The Harvard Business Review (HBR) has been publishing its list of the top 100 CEOs for years. To CEOs, it's a best practice guide, and to boards around the world, it's a shopping list. You can be sure that at least a couple of the named CEOs will get a golden handshake and a fast-track to the next level.
In previous years, the criterion for getting on the list was success; that success could be created in anyway, and to the HBR all that mattered was the name of the CEO at the top. Essentially the list comprised the top 100 poster boys for business: leaders who had created huge revenues, who had seen revenues rise exponentially and who had garnered the most media coverage.
The forgotten factors
This year, however, things have changed – and it's a change that was anticipated by the introduction of the CEO scorecard in 2010. What the CEO top 100 had not previously acknowledged were the other factors in a business' success, as well as the CEOs' long-term strategies. Effectively, the earlier lists emphasised and rewarded short-term growth, measured in business turnover, and CEO popularity.
The thinking seemed to be: if you can grow the business' turnover by 500% in a year and get your picture on the cover of Forbes, you must be a good CEO. The fact that the market was on the up, 300% of that growth was going to happen regardless, and $100 million of venture capital meant you could get your brand in the public eye was neither here nor there.
A new way to measure ability
What it didn’t reward were those businesses who had increased profits continually and whose long-term strategies meant that they continued to grow, no matter the state of the market.
The new top 100 is based on sensible, hard facts. The list is now compiled by INSEAD academics Morten T. Hansen, Herminia Ibarra, and Urs Peyer, and is based on rigorous analysis of more than 3,000 CEOs around the world. The analysis is based on three metrics: industry-adjusted shareholder returns, country-adjusted shareholder returns, and the increase in market capitalisation during each CEO's tenure.
While shareholder returns are valuable, it's the last piece of information that makes all the difference.
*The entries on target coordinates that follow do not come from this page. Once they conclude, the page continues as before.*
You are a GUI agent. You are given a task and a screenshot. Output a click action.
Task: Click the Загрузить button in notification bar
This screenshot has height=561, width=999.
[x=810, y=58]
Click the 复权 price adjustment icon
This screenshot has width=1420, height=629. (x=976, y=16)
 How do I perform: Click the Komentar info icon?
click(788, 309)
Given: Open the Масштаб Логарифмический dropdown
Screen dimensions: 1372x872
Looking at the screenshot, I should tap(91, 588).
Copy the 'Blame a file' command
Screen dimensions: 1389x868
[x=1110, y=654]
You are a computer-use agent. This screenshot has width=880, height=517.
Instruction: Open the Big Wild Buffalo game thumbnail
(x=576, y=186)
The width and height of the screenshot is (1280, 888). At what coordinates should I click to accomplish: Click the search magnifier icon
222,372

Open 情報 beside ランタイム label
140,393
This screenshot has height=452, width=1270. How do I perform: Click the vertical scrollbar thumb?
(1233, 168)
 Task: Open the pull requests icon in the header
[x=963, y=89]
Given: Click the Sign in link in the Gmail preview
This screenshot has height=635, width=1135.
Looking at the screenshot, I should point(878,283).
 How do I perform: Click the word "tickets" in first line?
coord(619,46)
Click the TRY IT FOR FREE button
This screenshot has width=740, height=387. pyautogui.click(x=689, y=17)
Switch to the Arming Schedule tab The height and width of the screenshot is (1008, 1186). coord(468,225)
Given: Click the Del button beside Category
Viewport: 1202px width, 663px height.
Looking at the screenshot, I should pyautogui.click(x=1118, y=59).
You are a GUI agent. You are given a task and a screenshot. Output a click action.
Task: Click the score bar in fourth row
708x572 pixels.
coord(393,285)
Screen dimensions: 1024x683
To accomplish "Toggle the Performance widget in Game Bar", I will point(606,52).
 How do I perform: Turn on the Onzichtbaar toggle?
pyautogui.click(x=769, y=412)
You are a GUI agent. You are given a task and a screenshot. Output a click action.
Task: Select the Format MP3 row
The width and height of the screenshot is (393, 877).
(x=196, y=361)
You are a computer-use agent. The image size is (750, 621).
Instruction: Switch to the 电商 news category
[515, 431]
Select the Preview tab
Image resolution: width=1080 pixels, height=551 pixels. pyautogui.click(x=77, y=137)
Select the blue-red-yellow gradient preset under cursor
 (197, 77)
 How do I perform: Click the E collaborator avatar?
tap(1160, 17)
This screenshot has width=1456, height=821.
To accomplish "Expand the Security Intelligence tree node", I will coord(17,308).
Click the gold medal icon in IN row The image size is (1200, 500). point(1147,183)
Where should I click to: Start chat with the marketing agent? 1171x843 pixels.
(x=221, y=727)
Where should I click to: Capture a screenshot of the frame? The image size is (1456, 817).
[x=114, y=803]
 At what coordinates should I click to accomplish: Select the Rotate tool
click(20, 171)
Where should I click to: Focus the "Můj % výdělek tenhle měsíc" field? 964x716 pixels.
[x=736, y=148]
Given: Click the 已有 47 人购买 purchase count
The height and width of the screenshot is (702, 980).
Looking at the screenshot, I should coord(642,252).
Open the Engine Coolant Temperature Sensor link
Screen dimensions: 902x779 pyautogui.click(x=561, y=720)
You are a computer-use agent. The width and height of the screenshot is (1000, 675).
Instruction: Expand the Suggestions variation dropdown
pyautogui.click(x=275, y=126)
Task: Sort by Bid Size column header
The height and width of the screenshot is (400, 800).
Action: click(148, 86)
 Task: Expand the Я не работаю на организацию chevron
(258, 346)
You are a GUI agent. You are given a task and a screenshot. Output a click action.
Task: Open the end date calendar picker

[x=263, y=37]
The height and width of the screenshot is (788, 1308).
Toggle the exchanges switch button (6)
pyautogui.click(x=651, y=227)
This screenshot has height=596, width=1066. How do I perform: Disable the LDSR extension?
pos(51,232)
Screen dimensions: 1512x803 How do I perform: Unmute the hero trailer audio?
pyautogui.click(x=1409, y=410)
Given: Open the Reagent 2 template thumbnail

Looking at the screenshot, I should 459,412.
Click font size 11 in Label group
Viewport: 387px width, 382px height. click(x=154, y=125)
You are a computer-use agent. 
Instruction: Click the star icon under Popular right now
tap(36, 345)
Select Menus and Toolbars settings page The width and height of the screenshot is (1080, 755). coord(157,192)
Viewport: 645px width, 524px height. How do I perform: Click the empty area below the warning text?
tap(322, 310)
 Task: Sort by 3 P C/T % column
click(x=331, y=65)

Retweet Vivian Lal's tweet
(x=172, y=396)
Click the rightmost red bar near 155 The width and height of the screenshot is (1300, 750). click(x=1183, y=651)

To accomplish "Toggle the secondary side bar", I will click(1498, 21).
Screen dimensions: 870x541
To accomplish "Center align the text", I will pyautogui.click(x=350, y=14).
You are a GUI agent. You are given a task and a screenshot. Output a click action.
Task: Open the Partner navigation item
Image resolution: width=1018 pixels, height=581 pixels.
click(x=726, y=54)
With this metric, the long-term heroes who provide a stable and well organised business can be separated from the short-term bandwagon-jumpers who are only as good as this year’s turnover figures. Proof that this is working is the inclusion at number two of CEO Jeff Bezos of Amazon.com, who over the last 19 years has delivered industry-adjusted shareholder returns of 12,266% and saw the business' value increase by $111 billion.